I love what the Salesforce platform can do. One of its many strengths is validation rules, which allow you to define custom logic and error messages to ensure data integrity. These are a great asset for any Salesforce Administrator’s quiver, and, when used properly, can be very effective. However…just because you can, does not mean you should use a validation rule every time.
I’ve got two reasons why:
#1 – Validation rules are hidden. A user does not know that they are there, lurking and ready to yell at them, until they click “save” on a record. That’s when they get an error message and can resolve the error. These messages are especially frustrating when the criteria are complicated and when there are multiple validation rules in place that fire off one after another. I can’t count the number of times that a user just blams “ASDF” into a text field because a validation rule says it’s required. We like to think they will help data be better, but, in reality, the users will do what they need to do to keep moving. (As a corollary to this, keep the number of required fields as small as possible!)

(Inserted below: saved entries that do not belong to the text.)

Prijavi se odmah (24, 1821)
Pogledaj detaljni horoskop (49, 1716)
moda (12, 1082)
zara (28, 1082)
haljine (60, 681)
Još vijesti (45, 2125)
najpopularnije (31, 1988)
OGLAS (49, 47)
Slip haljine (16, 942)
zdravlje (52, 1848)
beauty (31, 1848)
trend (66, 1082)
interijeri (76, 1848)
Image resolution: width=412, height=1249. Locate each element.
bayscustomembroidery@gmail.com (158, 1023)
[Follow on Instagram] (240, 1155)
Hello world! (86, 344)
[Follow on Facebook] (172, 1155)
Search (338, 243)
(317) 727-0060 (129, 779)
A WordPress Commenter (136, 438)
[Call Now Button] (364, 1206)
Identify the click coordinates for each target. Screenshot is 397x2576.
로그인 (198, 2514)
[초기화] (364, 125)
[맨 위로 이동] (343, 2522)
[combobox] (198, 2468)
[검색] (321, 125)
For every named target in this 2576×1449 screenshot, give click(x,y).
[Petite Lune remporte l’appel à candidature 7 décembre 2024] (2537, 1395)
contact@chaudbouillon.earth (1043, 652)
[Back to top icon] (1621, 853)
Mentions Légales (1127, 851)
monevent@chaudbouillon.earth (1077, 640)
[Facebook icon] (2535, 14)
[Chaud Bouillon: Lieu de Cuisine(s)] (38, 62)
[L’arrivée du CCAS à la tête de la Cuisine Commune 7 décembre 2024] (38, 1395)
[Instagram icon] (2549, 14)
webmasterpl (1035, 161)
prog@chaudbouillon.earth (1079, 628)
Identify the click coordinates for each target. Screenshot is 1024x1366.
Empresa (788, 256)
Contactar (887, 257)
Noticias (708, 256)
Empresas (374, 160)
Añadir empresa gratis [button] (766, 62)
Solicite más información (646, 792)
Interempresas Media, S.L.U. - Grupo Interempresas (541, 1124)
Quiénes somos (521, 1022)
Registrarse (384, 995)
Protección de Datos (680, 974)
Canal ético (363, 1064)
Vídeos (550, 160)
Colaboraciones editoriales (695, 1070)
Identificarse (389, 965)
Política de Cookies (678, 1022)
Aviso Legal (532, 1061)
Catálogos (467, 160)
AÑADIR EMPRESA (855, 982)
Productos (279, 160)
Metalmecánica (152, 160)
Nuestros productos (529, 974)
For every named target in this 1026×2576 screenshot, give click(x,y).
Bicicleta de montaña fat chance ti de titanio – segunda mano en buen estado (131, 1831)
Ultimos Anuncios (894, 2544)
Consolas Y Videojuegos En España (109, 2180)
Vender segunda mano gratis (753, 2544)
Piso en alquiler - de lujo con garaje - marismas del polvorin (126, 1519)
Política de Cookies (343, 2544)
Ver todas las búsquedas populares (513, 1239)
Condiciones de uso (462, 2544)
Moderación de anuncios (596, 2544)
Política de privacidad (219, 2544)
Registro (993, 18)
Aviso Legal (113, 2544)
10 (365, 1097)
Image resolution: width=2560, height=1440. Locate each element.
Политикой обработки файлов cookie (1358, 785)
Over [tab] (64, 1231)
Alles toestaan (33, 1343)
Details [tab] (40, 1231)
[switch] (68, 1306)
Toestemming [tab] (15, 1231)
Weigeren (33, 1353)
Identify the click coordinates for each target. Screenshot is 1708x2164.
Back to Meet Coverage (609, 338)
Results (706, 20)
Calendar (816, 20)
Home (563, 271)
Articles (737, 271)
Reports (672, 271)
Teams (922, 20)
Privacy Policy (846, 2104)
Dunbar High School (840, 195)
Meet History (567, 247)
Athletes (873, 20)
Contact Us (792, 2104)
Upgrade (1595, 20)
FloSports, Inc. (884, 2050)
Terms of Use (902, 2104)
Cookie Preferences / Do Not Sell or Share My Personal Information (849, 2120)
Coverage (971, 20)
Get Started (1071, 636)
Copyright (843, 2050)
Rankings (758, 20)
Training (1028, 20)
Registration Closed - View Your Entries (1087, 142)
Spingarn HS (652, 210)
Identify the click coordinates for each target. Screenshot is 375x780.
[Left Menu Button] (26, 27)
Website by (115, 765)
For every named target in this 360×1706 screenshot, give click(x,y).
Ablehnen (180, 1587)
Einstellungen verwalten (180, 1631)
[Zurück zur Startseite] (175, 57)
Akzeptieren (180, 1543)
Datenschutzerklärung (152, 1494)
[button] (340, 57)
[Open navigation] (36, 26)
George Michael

#2 – Validation rules exist at a very low level in the system, meaning that at the API level they are still present and not allowing record saves. In other words, they could break an integration, workflow rule, flow, or even test coverage for code in your org. This last piece is very important–if test coverage is broken by validation rules, it may present deployment challenges in the future if you try to install new packages or any more custom code. I’ve seen this blow deployments, deadlines, and budgets. Don’t be that admin!
So, how can you avoid validation rules? First, consider why you want to institute a validation rule. Most of the time, I hear an answer like, “to prevent the users from saving bad data.” If that’s the case, check out these methods that are effective in preventing bad data without requiring a validation rule.
Method #1: Training, training, training.
Train your users on what a good record is. Once good habits are established, users will be more diligent about inserting “good” data. If there are a few key items that you’ve considered targeting with a validation rule, target with a report first. Use reports or list views to monitor data health and determine if training can minimize the errors. At the very least, you’ll know who is inserting the offending data so that you can do some targeted refresher training.
Method #2: Have great page layouts.
Lightning Experience is changing the rules here, and if you have it turned on already that is great. But general best practice is that you don’t want to overwhelm users with overly long or complex layouts, using sections and blank spaces to logically group fields so it’s easier to make things compliant. Finally, use dependent picklists to help guide the user through choices and create better data.
Method #3: Related to the whole “great page layouts” topic, make fields required at the page layout level.
Instead of using a validation rule that dictates that a field must be required, just do it at the page layout level. That gives you the best of both worlds, allowing you to ensure that fields are being populated without running the risk of breaking test code/integrations.
Method #4: Make it obvious if data is good.
I LOVE image formula fields for this. If you were going to write a validation rule that required a loss reason on an opportunity, turn to image formulas instead. Use one which renders a big red X on the page (and reports and list views) if the opportunity is closed/lost and does not have a loss reason. Nobody likes the “Mark of Shame” on their records, and, generally speaking, bad data exists not because users don’t care, but because they’re in a rush. Bringing attention to bad data motivates users to avoid generating it.
Finally, if you MUST use a validation rule, follow these guidelines:
- Make it as small as possible. By small, I mean limit complexity and try to have all the logic in as few rules as possible to prevent multiple cascading errors for users.
- Consider a bypass. And, here’s a neat trick: If you are employing validation rules, consider adding “circuit breakers” to the rules. By including system variables and referencing user details, it’s possible to have the rules “bypass” users that meet certain criteria. For example, if the user is the Integration User, render a false result. This way, you can still have your rules and enable the integration to insert data as needed. There are quite a few blog posts and articles written about bypassing validation rules if this topic interests you!
- TELL YOUR DEVELOPERS! If you’re working with any developers or Salesforce partners, tell them what you’re doing. I’ve been in active projects recently where everything started failing due to an overzealous admin going to town on validation rules. Talk about your strategy first, and test in a sandbox before adding to production!